● About this exercise: Take the line that contains "Instruction: Select Search" and each one after it through the last line below, and retype them exactly. Leave out the pictures.

● Entries shown:
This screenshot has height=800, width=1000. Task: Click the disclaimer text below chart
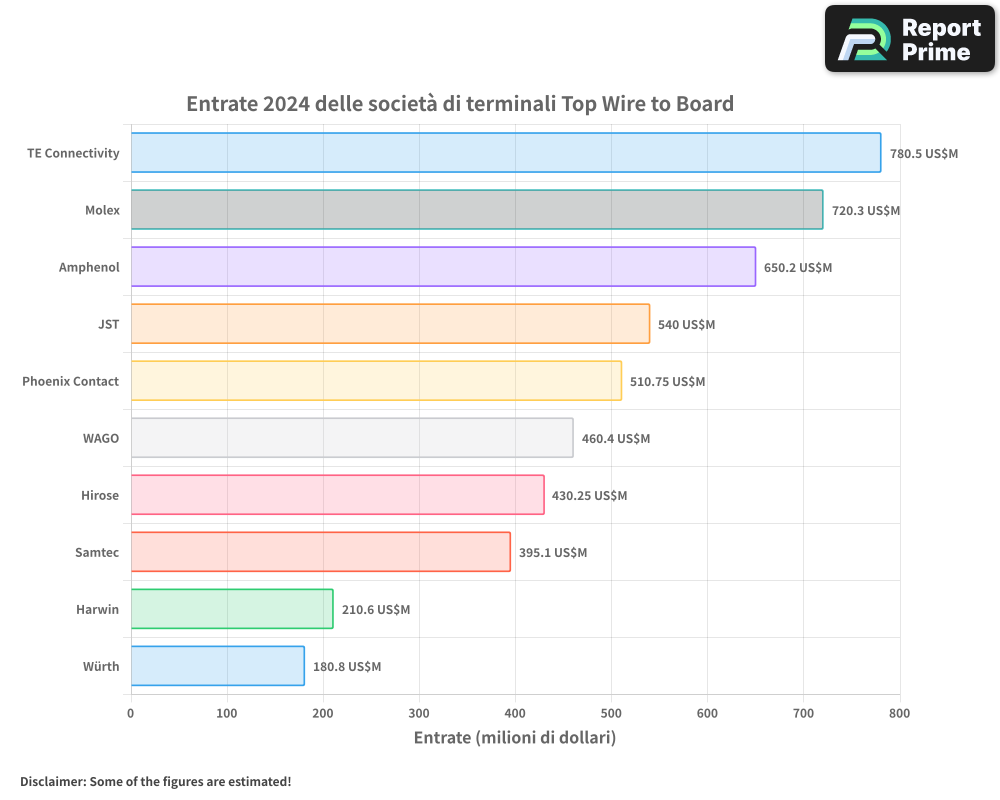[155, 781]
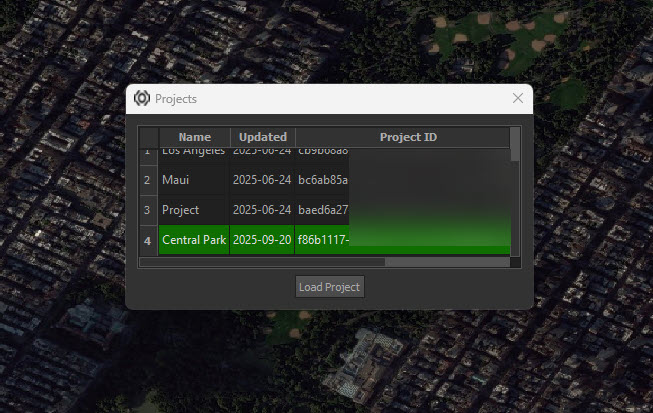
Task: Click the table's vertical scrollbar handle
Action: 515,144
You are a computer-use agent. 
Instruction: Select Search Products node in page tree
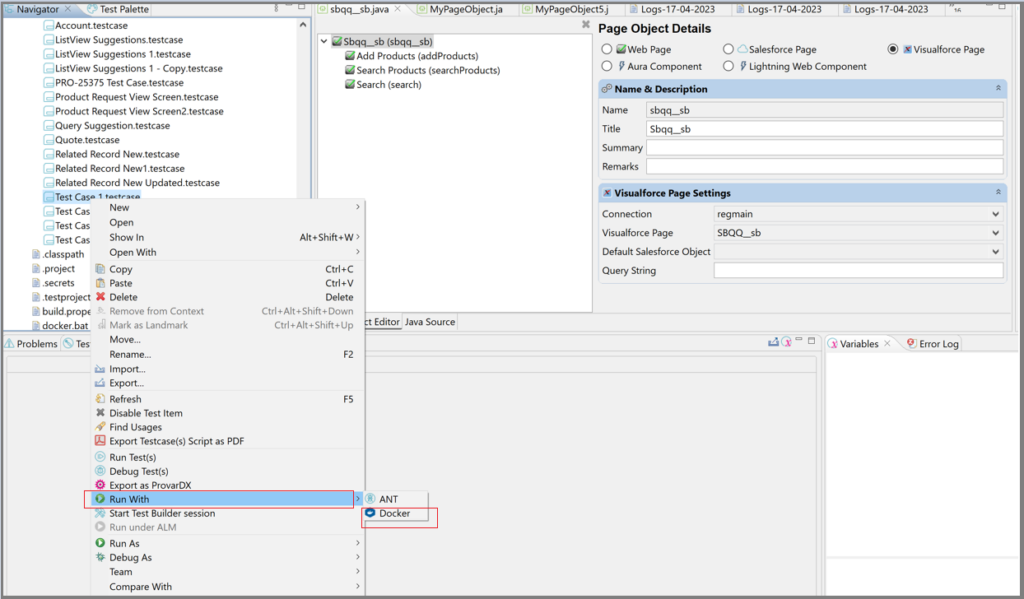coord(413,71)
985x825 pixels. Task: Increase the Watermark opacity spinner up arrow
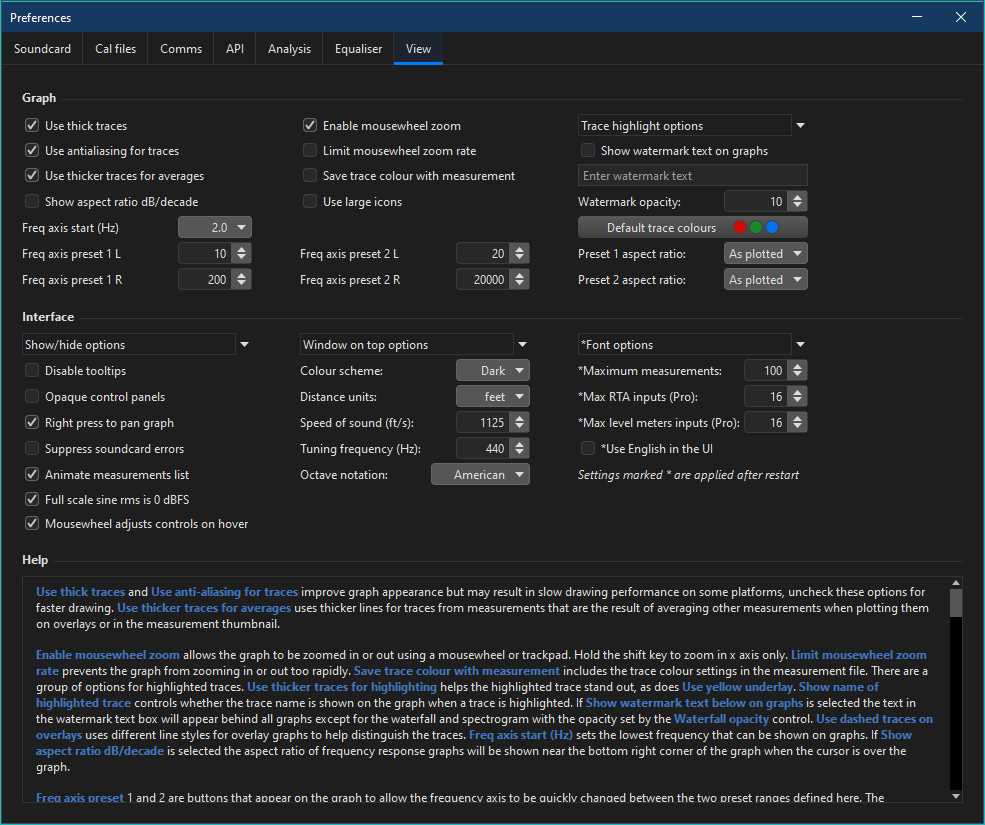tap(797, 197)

● Answer to this problem:
Instruction: Select Search Products node in page tree
coord(413,71)
985x825 pixels. Task: Increase the Watermark opacity spinner up arrow
tap(797, 197)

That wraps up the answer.